Eleanor Moggio.- De OPINIÓN Y ARGUMENTO en 7 de abril de 2026
Ayer, 6 de abril de 2026, arrancó en la Audiencia Nacional un juicio que debería ser el funeral de una etapa negra, pero que amenaza con ser un cierre en falso.
La Operación Kitchen no fue una «chapuza» de Interior; fue una estructura criminal de Estado diseñada para proteger al Partido Popular de su propia metástasis: la Gürtel. Se trataba de borrar la huella de la Caja B, y para ello no dudaron en usar el terror institucional. El Secuestro y el Miedo: Silencio o «Accidente»
Lo que ocurrió en casa de los Bárcenas fue un acto de terrorismo de Estado de baja intensidad. El asalto del falso cura para secuestrar a la familia y buscar «la libretita» es el punto más oscuro de esta trama. Pero la gran pregunta es: ¿tirarán los acusados de la manta? El problema es el miedo. Un miedo real a esa lista de muertes accidentales y casualidades fatales que han rodeado a los testigos clave de la Gürtel y la Kitchen a lo largo de los años.
En esta Mafia, el silencio se paga con fondos reservados, pero la traición se puede pagar con la vida. ¿Quién se atreverá a dar el nombre del «Señor X» sabiendo que los accidentes no siempre son fortuitos? El «Señor X» y el Hombre Invisible: Javier Arenas
En el banquillo vemos a los peones, pero falta el vértice. Cospedal, la mano que mece la cuna y que en los audios pedía a Villarejo «arreglar lo de la libretita», entra hoy solo como testigo. Es una burla que se libre de la imputación gracias a una instrucción de García-Castellón que cerró las puertas justo antes de que el rastro quemara a la cúpula. Y en ese vacío resuena el nombre que el sistema calla: Javier Arenas. El «hombre invisible». Es inverosímil que Cospedal y el Ministro hicieran todo este despliegue sin que Arenas, el eterno guardián de los secretos de Génova y sombra de Rajoy, estuviera en el diseño. Su invisibilidad es producto del pánico a lo que sabe sobre los sobresueldos y la financiación; él es el eslabón que, si se rompe, haría caer el edificio entero de la era Rajoy.
El «Chiringuito» de Montoro: Hacienda al servicio de la Red Mientras Interior ponía los «fontaneros», Hacienda operaba como la caja registradora de la Mafia.

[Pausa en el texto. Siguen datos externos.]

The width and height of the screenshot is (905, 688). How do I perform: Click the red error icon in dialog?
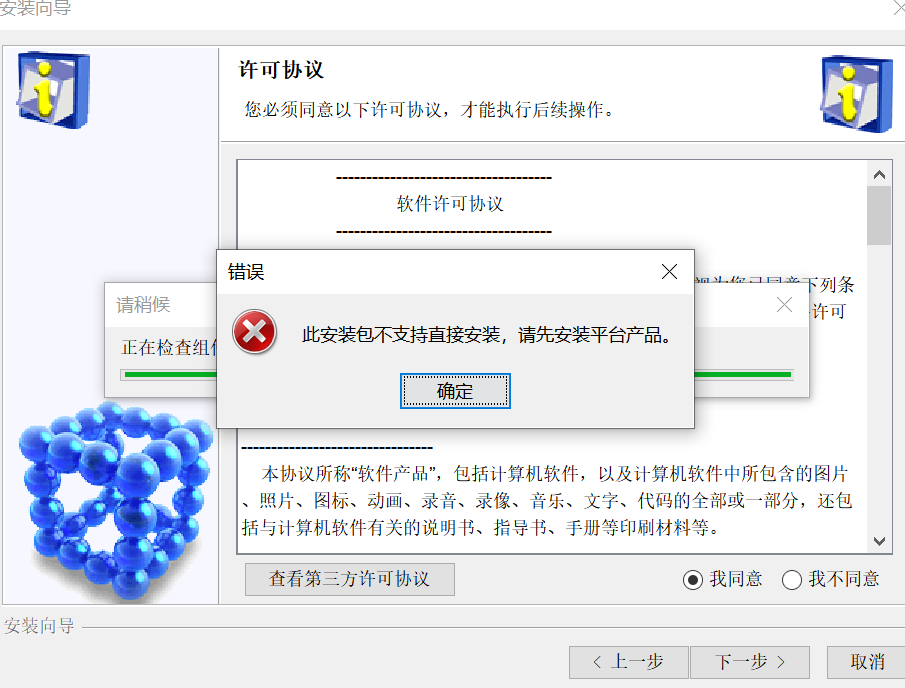255,332
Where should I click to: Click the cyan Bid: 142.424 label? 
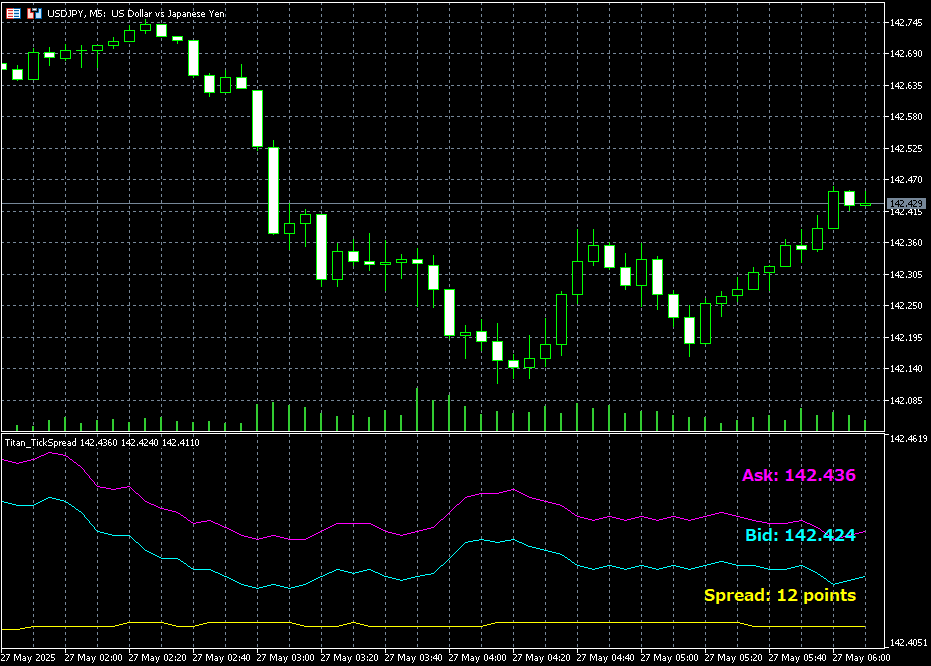click(800, 535)
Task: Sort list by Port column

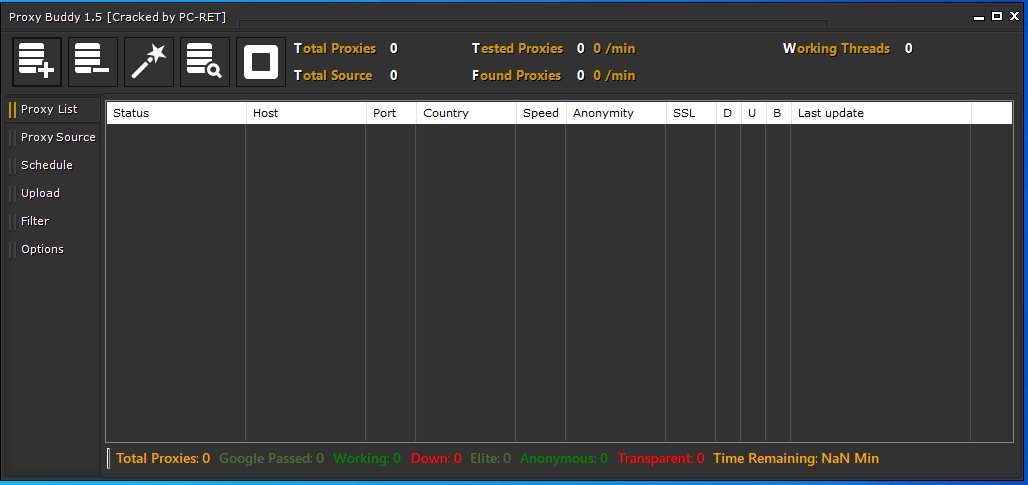Action: coord(391,113)
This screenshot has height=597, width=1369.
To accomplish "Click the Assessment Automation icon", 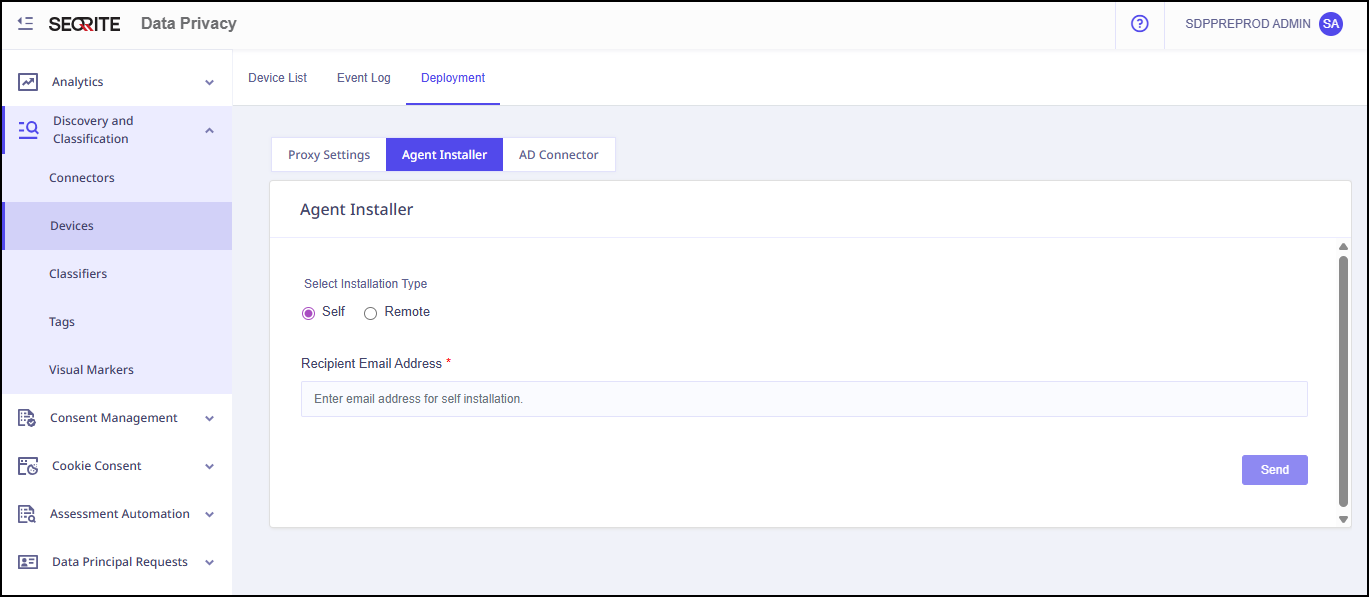I will 28,514.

El ministerio de Cristóbal Montoro funcionó como una extensión de la red, redactando leyes «a la carta» para favorecer a las «empresas de coleguitas» y despachos estratégicos a cambio de informes millonarios. No era política económica; era el uso del fisco para premiar la lealtad mafiosa y asegurar el patrimonio de la red de intereses del PP tras su paso por el poder.
La «Policía Patriótica» Hoy: De la Kitchen a García Ortiz y Begoña Gomez Lo más alarmante es que esta estructura sigue activa.
La «Policía Patriótica» no se jubiló; mutó en una facción judicial que hoy utiliza los mismos métodos para perseguir a adversarios políticos. Lo hemos visto con el acoso sin precedentes al Fiscal General, Álvaro García Ortiz, y las maniobras contra la esposa del Presidente. Es el mismo modus operandi: filtraciones interesadas, fabricación de relatos y el uso de los tribunales como arma de guerra. Es la misma red que intentó salvar al PP en la Kitchen, ahora intentando derribar al Gobierno actual desde los despachos judiciales. La Justicia de Doble Velocidad: Cómplices en la Sombra Nada de esto sería posible sin la complicidad de la «puerta de atrás» de la Sala Segunda y un CGPJ que ha permitido siete años de instrucción y dos de dilaciones adicionales. Nueve años de maniobras para que las pruebas se enfríen. Es la justicia de doble velocidad: una apisonadora para el ciudadano de a pie y un campo de tortugas para la Mafia. Conclusión: Limpiar los Sillones Si los propios magistrados ya admiten que la declaración de Mariano Rajoy no es creíble, es porque la farsa ya no se sostiene. La Kitchen fue el método, y su herencia sigue viva en los sillones de los tribunales y los despachos de Genova. No podemos permitir que la Mafia que ayer pagaba secuestros, hoy siga dictando el destino de España desde la impunidad de las togas.
Es hora de limpiar las instituciones, caiga quien caiga.